Палеолог старается в своих мемуарах подчеркнуть глубокое знание русского общества, русских обычаев, русской литературы, русского народа и т. д. Он кокетничает своим знанием Толстого, Достоевского, Тургенева, пишет о русском театре, искусстве и т. п., но в сущности он ничего не понимал в русской действительности. Насколько этот "знаток" России был недальновиден и туп, видно из его попыток убедить Гучкова н Родзянко не трогать царизма, в крайности - переменить царя, но не посягать на самый институт монархизма. Как будто от Гучкова, Родзянко и Милюкова зависел ход событий в России! Тем не менее мемуары Палеолога представляют крайне ценный материал для характеристики как отношений французского правительства к России, так и той атмосферы, которая царила при дворе, в наших высших кругах и на верхах армии в эпоху мировой войны. Ясно обрисована в мемуарах Палеолога роль Вивиани, Альберта Тома, Думера и других представителей Франции в России; здесь читатель найдет много новых данных.
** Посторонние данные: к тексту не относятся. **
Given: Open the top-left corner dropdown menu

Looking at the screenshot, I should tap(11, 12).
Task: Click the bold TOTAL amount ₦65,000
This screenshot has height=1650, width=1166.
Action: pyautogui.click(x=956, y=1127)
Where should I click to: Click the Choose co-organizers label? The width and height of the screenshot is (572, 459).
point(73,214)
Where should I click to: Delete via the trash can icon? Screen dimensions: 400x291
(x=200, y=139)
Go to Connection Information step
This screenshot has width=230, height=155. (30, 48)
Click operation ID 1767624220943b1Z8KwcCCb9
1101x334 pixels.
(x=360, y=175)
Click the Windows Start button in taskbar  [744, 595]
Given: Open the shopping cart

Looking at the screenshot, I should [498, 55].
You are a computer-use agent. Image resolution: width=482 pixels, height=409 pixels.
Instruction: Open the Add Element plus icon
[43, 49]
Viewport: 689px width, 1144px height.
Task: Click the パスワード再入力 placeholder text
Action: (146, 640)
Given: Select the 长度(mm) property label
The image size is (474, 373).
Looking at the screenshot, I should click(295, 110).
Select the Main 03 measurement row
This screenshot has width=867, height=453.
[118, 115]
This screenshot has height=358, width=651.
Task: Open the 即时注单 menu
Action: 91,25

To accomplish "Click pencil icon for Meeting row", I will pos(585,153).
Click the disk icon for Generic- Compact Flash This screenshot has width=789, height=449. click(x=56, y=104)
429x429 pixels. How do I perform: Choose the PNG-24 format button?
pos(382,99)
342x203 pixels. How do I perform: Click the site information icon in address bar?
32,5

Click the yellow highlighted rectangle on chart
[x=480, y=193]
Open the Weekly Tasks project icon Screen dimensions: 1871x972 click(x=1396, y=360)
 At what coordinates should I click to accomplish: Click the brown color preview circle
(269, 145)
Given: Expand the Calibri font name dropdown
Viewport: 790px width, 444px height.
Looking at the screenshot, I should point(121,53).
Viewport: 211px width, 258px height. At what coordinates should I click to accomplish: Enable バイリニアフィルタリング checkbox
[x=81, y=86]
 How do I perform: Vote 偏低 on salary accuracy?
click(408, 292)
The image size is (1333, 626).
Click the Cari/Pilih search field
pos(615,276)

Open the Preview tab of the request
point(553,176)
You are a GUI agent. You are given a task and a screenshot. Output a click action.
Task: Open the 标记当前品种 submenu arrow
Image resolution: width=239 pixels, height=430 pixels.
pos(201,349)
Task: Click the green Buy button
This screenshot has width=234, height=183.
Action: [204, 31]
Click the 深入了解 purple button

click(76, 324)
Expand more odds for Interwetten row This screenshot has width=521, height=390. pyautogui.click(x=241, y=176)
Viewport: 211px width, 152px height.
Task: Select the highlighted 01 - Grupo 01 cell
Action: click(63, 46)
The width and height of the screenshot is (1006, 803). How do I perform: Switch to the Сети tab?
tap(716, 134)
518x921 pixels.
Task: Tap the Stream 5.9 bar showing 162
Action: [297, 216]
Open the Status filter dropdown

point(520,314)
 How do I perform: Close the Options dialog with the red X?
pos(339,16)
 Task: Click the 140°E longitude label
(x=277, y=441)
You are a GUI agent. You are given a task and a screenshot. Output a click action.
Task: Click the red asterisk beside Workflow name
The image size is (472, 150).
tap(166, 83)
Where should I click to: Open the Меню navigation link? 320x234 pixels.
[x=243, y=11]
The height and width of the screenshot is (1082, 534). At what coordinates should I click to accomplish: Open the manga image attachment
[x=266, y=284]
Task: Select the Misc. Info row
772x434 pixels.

Мы подчеркнули выше, что в период фактического командования всеми русскими армиями генерала Алексеева и при министерстве Штюрмера Палеолог вынужден был смягчить свой тон французского резидента в подвластной Франции колонии и держал себя довольно осторожно. Но как только царизм пал и власть перешла в руки временного правительства, представитель Франции совершение распоясался. Мемуары Палеолога вполне разоблачают ту позорную унизительную роль, которую в качестве министра России играл Милюков, державшийся по отношению к французскому представителю не как министр независимой страны, а как министр марокского султана или тунисского бея... Палеолог в самом наглом тоне барина по отношению в своему лакею говорит с Милюковым... "Я не могу допустить никакой двусмысленности насчет вашей решимости сохранить ваши союзы и продолжать войну", распекает Палеолог Милюкова. "Мне нужна не надежда, мне нужна уверенность". Палеолог заявляет о своем возмущении выражениями декларации Временного правительства от 20 марта 1917 года: "Не заявлена даже решимость продолжать борьбу до конца, до полной победы. Германия даже не названа. ...Ни малейшего намека на прусский милитаризм. Ни малейшей ссылки на наши цели войны"... кричит Палеолог на Милюкова. Милюков держит себя смущенно. "Милюков слушал меня бледный и смущенный". В конце концов Милюков смиренно просит французского посла дать ему время, обещая все поправить. Ни в чем отсутствие уважения к своей собственной стране и, раболепие лидеров кадетской партии по отношению к иностранному правительству не выразилось так ярко, как в этом позорном поведении Милюкова перед черносотенным представителем Франции.